"6th May 2016"
I have to read again my previous post on 22nd April 2016 to continue writing this post. Due to the long lasting depression state, it has deteriorated my immune system and I'm having flu right now while writing this post. Once my depression state ends, I'll recover immediately.
Although I've never told the lady from a small town that I have a serious mental illness problem, but under this emotionally painful situation, I have failed to sustain the long distance relationship. I long for freedom but she wants security. She forbade me to talk to other ladies from the single camp, I followed her request. She asked me to forget about the previous lady, I also tried my best to do it. When I was having dinner with one of my best friends, she even forbade me to talk about her and her friends with my friend. I replied her that if she'd never talked about me in front of her friends, then I would do the same. She was angry and told me to do whatever I wanted to do. Thus, I said, the standard that she applies on someone else, then the same standard shall be applied on her herself too. After that, no more message from her anymore.

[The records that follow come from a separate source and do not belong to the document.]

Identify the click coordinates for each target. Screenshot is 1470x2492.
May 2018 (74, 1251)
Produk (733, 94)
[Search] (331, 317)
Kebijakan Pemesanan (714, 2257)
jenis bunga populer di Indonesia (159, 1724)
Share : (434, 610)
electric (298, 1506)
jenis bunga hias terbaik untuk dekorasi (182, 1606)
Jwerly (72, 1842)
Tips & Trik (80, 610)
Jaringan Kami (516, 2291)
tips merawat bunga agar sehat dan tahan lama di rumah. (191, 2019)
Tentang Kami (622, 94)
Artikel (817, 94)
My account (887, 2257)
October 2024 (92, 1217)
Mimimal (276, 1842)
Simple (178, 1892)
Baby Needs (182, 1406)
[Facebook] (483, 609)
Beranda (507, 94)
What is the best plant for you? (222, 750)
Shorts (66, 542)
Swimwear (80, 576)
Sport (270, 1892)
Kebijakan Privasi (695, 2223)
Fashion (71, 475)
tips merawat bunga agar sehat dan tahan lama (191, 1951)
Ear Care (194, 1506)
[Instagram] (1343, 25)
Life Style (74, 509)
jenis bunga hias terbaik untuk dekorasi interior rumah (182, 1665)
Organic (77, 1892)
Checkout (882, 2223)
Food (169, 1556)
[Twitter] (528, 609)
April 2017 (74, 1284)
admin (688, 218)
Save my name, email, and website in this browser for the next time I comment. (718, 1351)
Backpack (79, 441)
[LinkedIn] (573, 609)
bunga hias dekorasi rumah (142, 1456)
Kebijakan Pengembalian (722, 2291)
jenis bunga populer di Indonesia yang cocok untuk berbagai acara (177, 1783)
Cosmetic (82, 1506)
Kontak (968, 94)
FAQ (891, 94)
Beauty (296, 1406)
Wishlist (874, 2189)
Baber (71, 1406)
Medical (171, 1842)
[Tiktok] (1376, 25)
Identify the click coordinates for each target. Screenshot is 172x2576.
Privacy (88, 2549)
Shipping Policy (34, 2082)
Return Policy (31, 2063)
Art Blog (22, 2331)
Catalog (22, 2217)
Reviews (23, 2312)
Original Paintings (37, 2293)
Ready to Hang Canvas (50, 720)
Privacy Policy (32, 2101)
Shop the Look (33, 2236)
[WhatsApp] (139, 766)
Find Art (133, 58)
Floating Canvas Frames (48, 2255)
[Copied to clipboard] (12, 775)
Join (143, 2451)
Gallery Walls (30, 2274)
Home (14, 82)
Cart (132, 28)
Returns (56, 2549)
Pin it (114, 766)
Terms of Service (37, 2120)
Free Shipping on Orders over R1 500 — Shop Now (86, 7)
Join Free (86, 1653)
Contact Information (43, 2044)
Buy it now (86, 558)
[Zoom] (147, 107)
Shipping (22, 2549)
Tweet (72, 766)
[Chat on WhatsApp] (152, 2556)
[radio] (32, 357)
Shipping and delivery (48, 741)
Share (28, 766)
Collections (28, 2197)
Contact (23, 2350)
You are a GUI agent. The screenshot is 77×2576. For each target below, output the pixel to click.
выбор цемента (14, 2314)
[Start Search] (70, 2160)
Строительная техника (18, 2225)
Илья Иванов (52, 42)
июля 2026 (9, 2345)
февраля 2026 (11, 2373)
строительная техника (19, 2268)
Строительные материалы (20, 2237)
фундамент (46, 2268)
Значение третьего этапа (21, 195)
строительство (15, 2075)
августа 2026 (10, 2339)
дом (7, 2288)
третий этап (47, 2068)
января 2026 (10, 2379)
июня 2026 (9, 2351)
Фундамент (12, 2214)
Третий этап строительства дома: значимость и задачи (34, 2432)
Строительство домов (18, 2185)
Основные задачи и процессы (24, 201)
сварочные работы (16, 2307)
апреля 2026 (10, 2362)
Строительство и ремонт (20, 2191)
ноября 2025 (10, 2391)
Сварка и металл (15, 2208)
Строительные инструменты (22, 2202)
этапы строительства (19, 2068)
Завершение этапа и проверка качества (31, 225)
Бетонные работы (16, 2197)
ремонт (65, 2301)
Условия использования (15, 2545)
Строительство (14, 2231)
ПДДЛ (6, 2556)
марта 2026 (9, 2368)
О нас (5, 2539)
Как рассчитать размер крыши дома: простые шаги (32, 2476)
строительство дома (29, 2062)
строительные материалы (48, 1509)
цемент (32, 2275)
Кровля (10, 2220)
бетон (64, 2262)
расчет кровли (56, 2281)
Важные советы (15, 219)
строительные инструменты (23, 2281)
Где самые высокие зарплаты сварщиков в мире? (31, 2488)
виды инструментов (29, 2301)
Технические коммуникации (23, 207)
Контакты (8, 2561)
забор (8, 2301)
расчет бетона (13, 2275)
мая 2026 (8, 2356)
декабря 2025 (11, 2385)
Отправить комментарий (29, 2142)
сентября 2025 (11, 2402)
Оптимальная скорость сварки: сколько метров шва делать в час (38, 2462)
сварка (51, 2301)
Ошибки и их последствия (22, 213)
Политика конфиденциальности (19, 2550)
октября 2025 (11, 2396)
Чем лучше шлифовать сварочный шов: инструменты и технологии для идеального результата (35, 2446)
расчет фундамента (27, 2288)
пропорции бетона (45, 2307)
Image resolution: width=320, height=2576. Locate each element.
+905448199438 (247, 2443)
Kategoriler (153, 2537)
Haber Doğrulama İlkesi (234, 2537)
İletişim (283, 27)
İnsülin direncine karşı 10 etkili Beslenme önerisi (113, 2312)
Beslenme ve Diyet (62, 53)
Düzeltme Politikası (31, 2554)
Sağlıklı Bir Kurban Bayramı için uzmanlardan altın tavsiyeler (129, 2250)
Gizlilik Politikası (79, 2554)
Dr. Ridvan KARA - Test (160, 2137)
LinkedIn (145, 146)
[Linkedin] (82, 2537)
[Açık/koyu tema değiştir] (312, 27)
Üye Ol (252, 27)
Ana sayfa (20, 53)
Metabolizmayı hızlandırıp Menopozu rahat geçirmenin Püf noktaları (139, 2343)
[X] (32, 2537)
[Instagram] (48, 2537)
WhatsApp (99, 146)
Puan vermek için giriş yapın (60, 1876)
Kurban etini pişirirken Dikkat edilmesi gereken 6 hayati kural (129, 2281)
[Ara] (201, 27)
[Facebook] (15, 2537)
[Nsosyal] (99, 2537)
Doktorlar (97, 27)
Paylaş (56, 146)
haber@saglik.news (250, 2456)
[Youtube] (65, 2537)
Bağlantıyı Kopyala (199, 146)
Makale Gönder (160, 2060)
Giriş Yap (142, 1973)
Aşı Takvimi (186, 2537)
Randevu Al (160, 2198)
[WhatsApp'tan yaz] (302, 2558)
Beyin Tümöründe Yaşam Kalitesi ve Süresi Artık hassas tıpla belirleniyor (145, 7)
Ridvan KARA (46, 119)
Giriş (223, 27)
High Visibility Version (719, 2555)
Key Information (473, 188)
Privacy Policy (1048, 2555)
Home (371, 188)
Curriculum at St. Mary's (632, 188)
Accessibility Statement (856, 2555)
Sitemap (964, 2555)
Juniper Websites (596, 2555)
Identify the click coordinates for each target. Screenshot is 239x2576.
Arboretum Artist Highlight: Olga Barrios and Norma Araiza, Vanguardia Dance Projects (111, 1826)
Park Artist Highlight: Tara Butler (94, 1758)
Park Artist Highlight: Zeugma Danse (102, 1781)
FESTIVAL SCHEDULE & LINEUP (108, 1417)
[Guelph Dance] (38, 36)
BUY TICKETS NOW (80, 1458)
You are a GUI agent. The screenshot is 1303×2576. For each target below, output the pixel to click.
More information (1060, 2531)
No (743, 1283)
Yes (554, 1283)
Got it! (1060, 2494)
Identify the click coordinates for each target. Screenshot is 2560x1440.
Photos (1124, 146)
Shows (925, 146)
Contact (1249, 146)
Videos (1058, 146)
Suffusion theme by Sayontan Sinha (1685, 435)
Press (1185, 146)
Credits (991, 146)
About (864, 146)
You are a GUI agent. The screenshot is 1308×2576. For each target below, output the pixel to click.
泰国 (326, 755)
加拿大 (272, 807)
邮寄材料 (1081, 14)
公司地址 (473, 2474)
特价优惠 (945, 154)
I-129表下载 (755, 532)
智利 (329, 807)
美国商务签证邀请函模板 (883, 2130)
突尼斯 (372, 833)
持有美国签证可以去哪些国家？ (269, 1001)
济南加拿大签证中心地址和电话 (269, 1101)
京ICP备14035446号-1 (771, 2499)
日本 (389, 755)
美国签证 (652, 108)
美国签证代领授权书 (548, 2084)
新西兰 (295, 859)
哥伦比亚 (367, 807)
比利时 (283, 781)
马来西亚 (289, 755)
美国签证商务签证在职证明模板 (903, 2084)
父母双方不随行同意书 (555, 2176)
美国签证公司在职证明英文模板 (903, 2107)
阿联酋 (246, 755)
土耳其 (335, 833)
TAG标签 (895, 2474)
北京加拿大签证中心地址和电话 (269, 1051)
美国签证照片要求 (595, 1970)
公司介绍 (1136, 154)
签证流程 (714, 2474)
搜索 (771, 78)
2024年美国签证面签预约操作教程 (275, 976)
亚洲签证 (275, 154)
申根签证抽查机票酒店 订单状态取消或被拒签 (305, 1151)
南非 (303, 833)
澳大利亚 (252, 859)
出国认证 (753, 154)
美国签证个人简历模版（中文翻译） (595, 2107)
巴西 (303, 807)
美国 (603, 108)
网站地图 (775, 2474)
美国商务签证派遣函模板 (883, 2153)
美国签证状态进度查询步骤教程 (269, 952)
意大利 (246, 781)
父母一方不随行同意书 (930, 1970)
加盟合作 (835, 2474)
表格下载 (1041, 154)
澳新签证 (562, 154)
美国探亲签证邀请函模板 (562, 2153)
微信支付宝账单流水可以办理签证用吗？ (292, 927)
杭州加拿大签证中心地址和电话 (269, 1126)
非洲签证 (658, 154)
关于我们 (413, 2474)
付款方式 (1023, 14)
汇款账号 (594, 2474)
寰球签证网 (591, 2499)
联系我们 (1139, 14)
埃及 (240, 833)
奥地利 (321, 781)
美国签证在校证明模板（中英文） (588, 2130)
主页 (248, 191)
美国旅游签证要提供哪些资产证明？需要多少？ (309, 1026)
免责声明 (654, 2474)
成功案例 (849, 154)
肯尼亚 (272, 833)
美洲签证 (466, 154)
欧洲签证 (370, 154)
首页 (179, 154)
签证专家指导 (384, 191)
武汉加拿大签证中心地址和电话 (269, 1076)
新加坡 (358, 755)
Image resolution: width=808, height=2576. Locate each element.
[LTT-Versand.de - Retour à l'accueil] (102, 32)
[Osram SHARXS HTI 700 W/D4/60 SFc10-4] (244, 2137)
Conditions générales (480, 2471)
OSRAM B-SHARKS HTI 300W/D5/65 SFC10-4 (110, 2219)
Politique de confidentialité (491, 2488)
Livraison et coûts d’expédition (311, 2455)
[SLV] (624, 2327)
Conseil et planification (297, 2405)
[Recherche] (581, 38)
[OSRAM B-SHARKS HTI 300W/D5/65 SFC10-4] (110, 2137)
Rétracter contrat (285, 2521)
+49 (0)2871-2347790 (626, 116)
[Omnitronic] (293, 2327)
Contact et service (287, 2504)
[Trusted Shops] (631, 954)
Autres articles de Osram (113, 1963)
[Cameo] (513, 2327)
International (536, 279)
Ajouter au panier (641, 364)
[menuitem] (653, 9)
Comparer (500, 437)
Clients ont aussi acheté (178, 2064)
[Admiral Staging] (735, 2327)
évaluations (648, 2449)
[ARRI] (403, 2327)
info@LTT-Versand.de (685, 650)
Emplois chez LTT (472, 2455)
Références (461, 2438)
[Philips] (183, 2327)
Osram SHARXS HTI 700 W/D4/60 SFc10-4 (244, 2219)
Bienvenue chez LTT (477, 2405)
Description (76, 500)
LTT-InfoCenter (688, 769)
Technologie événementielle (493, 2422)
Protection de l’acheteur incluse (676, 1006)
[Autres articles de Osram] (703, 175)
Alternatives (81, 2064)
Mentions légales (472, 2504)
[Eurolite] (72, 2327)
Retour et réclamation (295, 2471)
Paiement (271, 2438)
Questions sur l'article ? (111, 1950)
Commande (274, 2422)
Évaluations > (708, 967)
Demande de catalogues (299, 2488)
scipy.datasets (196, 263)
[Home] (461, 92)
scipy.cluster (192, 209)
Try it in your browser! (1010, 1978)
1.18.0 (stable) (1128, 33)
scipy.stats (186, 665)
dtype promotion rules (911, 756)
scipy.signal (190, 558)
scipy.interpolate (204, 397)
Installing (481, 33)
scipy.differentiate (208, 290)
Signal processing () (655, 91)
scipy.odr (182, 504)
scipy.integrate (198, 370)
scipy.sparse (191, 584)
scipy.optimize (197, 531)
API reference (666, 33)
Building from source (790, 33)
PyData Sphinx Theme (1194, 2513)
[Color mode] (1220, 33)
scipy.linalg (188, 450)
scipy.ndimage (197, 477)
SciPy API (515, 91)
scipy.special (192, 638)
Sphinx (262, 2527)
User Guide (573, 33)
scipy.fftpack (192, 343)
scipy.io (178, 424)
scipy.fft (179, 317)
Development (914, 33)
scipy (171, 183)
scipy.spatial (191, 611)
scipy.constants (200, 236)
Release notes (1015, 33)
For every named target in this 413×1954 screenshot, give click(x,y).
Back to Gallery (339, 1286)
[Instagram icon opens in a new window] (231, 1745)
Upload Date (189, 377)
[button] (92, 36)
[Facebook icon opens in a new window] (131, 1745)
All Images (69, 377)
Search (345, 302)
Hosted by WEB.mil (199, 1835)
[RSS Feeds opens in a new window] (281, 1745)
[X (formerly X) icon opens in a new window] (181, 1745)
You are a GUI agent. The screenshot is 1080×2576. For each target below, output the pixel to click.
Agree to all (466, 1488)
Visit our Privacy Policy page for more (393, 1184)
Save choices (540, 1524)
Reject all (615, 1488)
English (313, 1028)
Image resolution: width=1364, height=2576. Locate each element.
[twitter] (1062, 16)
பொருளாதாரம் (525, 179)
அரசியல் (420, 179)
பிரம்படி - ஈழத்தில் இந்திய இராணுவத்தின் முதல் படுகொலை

I really cannot write to her any good and nice things during this moment. If I write something to her under such condition, my message will definitely sound harsh and terrible. Actually this is such a small issue and it's not a big deal. When two people be together, we must learn how to compromise. After I visited her at her hometown, I knew she will never move to my city if she is really serious about our relationship. She's a teacher and she can request to change to another school but she will not do so. When I brought her to my aunt's house, my aunt asked her about whether she would change to another school but she said she preferred to stay at her hometown. When she was teaching somewhere around my city for a year, she traveled back home weekly.
Maybe it's time for me to have a good rest. Whatsoever, I already get used to living by myself. It's good to have a life partner, and it's good to be alone too.